TASK:
The response should hold each line from the entries below where "computer" is found.

RECORD EXCERPTS:
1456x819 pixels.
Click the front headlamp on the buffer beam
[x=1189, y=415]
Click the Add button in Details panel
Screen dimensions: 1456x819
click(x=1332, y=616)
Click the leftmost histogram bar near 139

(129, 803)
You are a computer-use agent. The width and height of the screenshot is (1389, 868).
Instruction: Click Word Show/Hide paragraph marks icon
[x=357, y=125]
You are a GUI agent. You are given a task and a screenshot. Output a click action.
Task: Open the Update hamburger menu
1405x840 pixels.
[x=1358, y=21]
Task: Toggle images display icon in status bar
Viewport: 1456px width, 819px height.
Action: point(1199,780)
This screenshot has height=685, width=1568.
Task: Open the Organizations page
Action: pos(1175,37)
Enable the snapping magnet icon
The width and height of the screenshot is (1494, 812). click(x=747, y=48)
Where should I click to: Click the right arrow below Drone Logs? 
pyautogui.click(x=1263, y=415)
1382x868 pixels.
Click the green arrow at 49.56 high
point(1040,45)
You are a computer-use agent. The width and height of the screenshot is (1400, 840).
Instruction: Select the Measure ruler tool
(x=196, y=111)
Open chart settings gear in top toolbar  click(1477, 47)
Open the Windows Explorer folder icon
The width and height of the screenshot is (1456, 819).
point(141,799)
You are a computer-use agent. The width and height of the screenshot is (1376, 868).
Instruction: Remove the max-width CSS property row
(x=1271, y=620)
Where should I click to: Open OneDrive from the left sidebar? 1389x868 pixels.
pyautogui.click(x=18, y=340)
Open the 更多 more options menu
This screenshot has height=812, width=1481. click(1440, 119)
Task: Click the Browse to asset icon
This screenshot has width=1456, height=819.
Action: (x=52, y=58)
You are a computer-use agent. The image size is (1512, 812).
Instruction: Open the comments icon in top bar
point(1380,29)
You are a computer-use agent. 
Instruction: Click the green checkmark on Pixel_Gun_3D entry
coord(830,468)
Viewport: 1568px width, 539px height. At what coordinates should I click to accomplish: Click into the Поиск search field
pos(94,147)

ANSWER TO THE PROBLEM:
You are a computer-use agent. The width and height of the screenshot is (1389, 868).
You are a computer-use agent. The width and height of the screenshot is (1400, 840).
You are a computer-use agent. The width and height of the screenshot is (1376, 868).
You are a computer-use agent. The image size is (1512, 812).
You are a computer-use agent. 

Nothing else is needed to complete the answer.